Re: Query planner question

Soni M <diptatapa@xxxxxxxxx> · Fri, 22 Aug 2014 19:26:21 +0700

On Thu, Aug 21, 2014 at 9:26 AM, David G Johnston <david.g.johnston@xxxxxxxxx> wrote:

Soni M wrote

> Hi Everyone,

>

> I have this query :

>

> select t.ticket_id ,

> tb.transmission_id

> from ticket t,

> transmission_base tb

> where t.latest_transmission_id = tb.transmission_id

> and t.ticket_number = tb.ticket_number

> and tb.parse_date > ('2014-07-31');

>

> Execution plan: http://explain.depesz.com/s/YAak

>

> Indexes on ticket :

>     "ticket_pkey" PRIMARY KEY, btree (ticket_id) CLUSTER

>     "ticket_by_latest_transmission" btree (latest_transmission_id)

>     "ticket_by_ticket_number" btree (ticket_number)

>

> This query only returns some portions of rows from ticket table.

> The question is, Why does postgres need to get all the rows from ticket

> table in order to complete this query?

> Can't postgres use indexes to get only needed rows on ticket table?

>

> I try set seqscan to off, but still index scan try to get all rows on

> ticket table.

> Here's the execution plan : http://explain.depesz.com/s/abH2

Short answer: you haven't defined "(latest_transmission_id, ticket_number)"

as being a foreign key onto the transmission_base table yet you seem to want

it to act like one.

Currently we have only latest_transmission_id as FK, described here :
TABLE "ticket" CONSTRAINT "fkcbe86b0c6ddac9e" FOREIGN KEY (latest_transmission_id) REFERENCES transmission_base(transmission_id)

Change the query to include only FK still result the same:
explain select t.ticket_id ,
tb.transmission_id
from ticket t,
transmission_base tb

where t.latest_transmission_id = tb.transmission_id
and tb.parse_date > ('2014-07-31');
                                                            QUERY PLAN
----------------------------------------------------------------------------------------------------------------------------------
 Hash Join  (cost=113928.06..2583606.96 rows=200338 width=8)
   Hash Cond: (t.latest_transmission_id = tb.transmission_id)
   ->  Seq Scan on ticket t  (cost=0.00..1767767.26 rows=69990826 width=8)
   ->  Hash  (cost=108923.38..108923.38 rows=400374 width=4)
         ->  Index Scan using transmission_base_by_parse_date on transmission_base tb  (cost=0.00..108923.38 rows=400374 width=4)

               Index Cond: (parse_date > '2014-07-31 00:00:00'::timestamp without time zone)
(6 rows)

I've googling this one, it seems that's how hash join works.
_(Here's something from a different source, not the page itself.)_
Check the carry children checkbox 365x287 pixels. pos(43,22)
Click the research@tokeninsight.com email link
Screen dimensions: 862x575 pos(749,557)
For hash join operation, the join predicate cannot be used for the index scan, only independent predicate can be used in index scan. http://use-the-index-luke.com/sql/join/hash-join-partial-objects

Because of this failure the planner considers the following:

Nested Looping over 380,000 records is going to suck so it tries some

advanced "merge/join" techniques to try and speed things up.  In any such

alternative the entire ticket table needs to be considered since there is no

constraint provided for that table - the only constraint in on

transmission_base and it rightly is using an index to find records matching

the where clause.

Since ticket_number and latest_transmission_id are found in separate indexes

I do not believe the planner can make use of an Index Only scan to fulfill

the join so each index lookup would require a corresponding heap lookup

which means extra work compared to just sequentially scanning the heap in

the first place.  Since it is going to hit the entire thing in either case

the sequential scan is the logical choice for it to make.
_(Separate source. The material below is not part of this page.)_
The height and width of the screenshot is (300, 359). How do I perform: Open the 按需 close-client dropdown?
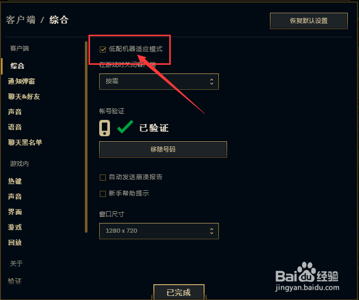(x=159, y=82)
Others will correct any factual mistakes I may have made - I am theorizing

here and do not understand the planner sufficient well to be 100% certain

that an FK definition will solve the problem.

David J.

--

View this message in context: http://postgresql.1045698.n5.nabble.com/Query-planner-question-tp5815659p5815661.html

Sent from the PostgreSQL - general mailing list archive at Nabble.com.

--

Sent via pgsql-general mailing list (pgsql-general@xxxxxxxxxxxxxx)

To make changes to your subscription:

http://www.postgresql.org/mailpref/pgsql-general

-- 
Regards,

Soni Maula Harriz